**Work order:** In the listing below, locate the line that contains "You are a GUI" and the line that contains "Task: Bookmark the current page in Brave". Restate word for word those two lines and every line between them, and nothing else.

**Data extract:**
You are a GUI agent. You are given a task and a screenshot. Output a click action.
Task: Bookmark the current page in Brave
---
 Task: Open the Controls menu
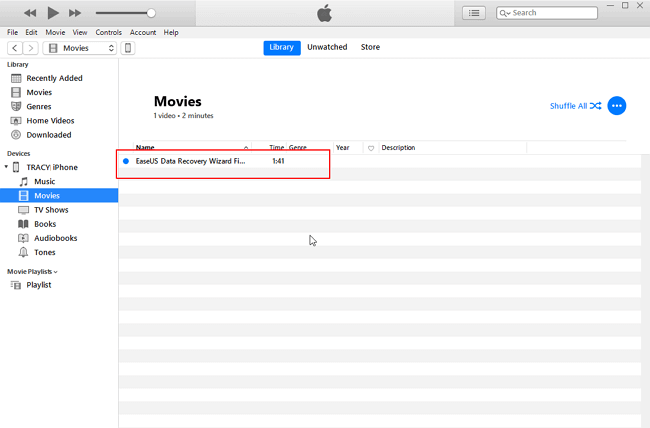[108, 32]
==
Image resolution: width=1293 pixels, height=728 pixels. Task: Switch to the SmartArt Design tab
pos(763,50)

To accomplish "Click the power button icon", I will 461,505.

**Finished task:**
You are a GUI agent. You are given a task and a screenshot. Output a click action.
Task: Bookmark the current page in Brave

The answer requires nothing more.